Review: “In the Woods,” Merry Jones

Pros: Good mystery
Cons: Tonal confusion
Rating: 3.5 out of 5

Review ebook provided free by publisher Severn House via NetGalley.
Expected publication early 2015

 

Harper Jennings and her husband, Hank, are having a camping vacation out in the woods. A little peace and quiet, maybe a few soil and water samples out of habit for Hank, and that’s supposed to be it. Everyone seems to stumble through their camp, however. A pair of young men with mysterious burns. A woman who’s looking for her husband. A semi-mythological Bog Man intent on scaring them away. An explosive goes off in the distance, and soon the woods are swarming with media, law enforcement officers, and idiotic tourists. It seems there’s a group of locals who’ve had enough of their town getting poisoned through fracking and similar ventures, and they’re ready to rebel–in force.

 

Merry Jones’s In the Woods: A Harper Jennings Mystery is an odd combination of wacky and… not. Harper and Hank seem to have a somewhat unstable relationship. Harper goes into ptsd-caused flashbacks, but sometimes they feel a bit forced, or out of place in tone. Then there’s the ‘Bog Man’, who seems alternately played for laughs and serious scares.

TASK LIST:
A: What rating does the book review give "In the Woods"?
B: According to the book review, who stumbles through Harper and Hank's camp? List every one.

GIVEN INFORMATION:
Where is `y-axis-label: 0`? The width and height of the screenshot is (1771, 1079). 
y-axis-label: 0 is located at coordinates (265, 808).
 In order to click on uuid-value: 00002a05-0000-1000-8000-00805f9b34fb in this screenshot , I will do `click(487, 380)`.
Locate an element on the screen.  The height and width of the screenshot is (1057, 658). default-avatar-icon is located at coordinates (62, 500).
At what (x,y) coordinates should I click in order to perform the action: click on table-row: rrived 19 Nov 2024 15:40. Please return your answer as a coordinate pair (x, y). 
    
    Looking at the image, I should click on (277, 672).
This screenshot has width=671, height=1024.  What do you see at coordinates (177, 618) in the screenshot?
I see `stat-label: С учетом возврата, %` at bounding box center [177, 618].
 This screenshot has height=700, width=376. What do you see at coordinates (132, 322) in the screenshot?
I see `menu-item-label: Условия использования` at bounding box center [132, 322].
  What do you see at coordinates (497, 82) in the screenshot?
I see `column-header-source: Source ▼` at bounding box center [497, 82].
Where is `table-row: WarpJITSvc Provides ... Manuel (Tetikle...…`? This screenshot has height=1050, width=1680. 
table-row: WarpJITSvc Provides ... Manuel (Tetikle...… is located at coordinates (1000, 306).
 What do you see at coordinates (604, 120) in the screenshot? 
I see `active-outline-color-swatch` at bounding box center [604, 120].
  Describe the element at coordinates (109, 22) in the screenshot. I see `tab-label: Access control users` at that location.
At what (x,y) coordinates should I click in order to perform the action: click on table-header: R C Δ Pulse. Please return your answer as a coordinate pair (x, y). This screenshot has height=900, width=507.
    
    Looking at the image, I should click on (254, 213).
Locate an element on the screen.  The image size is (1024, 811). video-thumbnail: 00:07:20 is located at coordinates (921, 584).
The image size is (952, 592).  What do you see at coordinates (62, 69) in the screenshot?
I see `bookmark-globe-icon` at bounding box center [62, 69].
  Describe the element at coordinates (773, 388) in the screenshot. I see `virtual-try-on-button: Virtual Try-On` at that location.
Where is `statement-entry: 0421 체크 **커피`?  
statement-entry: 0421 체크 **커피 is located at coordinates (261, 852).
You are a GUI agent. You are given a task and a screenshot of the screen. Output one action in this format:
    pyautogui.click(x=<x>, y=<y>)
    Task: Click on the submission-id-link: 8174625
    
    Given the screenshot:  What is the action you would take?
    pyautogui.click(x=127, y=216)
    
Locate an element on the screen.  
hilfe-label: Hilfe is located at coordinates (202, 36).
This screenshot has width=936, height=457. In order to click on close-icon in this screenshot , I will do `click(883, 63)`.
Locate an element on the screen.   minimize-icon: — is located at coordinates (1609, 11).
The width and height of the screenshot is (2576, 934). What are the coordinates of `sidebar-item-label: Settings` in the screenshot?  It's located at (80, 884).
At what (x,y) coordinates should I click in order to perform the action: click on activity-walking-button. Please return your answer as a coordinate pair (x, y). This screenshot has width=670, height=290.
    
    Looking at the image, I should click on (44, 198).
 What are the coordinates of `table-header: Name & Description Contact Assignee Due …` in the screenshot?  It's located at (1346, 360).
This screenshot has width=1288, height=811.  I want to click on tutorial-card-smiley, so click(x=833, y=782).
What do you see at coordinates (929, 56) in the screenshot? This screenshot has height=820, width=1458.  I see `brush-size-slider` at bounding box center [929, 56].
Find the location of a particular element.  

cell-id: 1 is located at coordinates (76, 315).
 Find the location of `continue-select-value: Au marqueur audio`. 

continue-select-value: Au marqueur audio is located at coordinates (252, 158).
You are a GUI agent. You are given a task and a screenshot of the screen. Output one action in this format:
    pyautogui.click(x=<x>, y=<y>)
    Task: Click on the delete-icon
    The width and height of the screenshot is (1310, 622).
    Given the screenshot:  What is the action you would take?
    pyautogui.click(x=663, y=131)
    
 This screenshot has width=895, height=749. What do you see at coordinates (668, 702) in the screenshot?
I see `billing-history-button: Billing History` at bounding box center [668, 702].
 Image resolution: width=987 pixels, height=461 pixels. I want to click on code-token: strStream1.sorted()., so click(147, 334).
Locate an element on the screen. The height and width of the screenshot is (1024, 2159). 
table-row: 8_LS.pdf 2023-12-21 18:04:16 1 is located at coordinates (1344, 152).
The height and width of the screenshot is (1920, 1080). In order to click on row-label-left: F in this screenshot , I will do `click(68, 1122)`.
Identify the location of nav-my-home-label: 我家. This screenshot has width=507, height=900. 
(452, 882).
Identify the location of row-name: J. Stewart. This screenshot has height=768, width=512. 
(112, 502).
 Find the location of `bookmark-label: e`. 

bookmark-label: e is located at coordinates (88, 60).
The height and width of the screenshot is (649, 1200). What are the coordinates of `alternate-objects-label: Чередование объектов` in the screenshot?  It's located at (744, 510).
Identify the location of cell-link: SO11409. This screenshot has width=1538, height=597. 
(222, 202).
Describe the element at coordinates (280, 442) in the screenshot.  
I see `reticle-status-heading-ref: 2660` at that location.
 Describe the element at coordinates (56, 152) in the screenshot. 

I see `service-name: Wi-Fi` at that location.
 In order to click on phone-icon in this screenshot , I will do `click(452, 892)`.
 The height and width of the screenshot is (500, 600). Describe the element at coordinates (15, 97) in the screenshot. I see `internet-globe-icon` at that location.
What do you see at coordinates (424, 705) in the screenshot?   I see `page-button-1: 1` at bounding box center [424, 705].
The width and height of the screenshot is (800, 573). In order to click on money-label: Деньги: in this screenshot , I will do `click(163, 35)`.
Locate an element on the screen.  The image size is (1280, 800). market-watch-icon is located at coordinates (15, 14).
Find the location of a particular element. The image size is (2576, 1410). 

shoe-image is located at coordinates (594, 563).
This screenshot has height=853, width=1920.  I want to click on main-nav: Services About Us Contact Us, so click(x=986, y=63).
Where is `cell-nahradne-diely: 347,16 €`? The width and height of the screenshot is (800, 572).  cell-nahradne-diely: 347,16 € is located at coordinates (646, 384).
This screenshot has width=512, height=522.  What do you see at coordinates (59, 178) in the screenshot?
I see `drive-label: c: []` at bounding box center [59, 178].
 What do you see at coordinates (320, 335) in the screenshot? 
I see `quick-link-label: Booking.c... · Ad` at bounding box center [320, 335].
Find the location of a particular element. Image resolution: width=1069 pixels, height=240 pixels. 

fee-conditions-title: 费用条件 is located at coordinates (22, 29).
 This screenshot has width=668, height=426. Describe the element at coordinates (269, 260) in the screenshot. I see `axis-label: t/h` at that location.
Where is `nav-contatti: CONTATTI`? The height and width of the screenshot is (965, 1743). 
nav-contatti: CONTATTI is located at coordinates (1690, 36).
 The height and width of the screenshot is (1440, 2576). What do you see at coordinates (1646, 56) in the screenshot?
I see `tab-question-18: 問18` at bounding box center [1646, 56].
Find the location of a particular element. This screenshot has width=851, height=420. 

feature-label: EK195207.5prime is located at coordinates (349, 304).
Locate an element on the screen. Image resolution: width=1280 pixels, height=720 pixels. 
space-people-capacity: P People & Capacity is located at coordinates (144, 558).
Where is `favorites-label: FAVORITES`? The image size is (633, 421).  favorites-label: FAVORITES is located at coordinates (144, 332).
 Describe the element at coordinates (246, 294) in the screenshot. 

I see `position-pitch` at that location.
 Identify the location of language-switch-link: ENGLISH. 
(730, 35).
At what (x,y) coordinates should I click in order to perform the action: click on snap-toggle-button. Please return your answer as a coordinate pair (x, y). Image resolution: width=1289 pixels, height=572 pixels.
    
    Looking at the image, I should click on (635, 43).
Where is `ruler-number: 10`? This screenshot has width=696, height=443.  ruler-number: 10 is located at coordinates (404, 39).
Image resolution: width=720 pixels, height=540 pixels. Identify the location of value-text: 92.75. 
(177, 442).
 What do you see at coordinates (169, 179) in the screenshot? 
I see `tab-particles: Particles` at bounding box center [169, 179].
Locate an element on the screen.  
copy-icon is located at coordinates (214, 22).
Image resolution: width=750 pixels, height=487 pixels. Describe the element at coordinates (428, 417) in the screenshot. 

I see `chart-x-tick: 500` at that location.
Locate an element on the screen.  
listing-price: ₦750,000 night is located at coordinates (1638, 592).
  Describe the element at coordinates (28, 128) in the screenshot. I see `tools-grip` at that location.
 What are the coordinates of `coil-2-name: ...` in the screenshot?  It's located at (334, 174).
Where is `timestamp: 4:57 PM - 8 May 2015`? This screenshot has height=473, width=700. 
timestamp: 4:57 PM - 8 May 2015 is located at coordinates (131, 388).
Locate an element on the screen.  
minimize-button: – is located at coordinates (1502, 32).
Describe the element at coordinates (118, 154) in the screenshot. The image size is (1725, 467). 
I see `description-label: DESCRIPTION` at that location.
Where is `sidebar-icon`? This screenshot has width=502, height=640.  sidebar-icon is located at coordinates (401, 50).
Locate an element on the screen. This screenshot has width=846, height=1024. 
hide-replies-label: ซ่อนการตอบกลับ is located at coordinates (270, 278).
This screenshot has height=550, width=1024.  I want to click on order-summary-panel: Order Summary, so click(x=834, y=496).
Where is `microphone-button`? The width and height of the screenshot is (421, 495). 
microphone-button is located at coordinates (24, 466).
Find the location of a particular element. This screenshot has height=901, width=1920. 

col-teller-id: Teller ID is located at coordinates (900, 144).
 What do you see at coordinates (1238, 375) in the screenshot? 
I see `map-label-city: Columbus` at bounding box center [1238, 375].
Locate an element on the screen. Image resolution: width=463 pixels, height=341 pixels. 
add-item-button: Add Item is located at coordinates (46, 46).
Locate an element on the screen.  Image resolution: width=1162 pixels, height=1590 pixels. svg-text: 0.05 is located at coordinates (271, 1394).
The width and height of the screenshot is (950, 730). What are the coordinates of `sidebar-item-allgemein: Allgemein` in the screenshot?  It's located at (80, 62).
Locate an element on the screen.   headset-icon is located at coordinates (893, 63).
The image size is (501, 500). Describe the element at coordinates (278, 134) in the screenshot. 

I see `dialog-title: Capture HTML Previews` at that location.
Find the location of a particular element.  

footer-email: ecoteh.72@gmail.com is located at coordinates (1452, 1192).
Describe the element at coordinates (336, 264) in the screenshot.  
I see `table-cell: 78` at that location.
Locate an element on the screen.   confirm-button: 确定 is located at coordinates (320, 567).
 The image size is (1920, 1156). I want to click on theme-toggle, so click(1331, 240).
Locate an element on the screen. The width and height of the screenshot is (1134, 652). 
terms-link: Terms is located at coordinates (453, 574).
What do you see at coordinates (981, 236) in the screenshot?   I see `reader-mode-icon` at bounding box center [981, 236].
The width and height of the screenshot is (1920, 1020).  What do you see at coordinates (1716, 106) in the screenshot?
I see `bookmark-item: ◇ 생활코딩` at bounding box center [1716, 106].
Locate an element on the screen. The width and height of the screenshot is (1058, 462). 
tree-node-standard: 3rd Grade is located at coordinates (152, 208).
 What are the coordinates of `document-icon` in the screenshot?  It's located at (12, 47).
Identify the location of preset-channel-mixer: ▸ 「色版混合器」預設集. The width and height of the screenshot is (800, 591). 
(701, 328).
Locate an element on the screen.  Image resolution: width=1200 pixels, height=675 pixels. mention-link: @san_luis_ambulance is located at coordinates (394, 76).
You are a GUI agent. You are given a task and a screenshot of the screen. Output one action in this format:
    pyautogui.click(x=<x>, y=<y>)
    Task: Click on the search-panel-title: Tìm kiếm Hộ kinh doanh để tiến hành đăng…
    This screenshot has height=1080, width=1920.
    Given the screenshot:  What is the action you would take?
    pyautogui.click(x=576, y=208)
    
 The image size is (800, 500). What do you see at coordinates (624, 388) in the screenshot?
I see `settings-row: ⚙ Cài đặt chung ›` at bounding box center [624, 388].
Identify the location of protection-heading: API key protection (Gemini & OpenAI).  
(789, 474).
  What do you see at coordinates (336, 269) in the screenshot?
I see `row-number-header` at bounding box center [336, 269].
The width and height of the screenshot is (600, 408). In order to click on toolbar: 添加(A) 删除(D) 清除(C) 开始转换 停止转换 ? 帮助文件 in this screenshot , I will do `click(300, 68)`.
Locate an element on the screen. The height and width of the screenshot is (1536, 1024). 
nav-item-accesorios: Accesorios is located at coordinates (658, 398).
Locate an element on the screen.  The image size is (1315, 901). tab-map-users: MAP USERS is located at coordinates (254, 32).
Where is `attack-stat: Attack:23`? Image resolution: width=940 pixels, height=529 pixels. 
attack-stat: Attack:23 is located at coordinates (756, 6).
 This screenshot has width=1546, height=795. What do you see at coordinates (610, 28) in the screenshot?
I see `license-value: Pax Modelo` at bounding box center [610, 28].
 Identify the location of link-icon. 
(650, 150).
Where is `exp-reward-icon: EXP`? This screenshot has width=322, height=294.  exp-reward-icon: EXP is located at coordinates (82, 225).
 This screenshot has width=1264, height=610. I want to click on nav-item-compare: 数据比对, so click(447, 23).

ANSWERS TO THE TASKS:
A: 3.5 out of 5

B:
- A pair of young men with mysterious burns
- A woman who's looking for her husband
- A semi-mythological Bog Man intent on scaring them away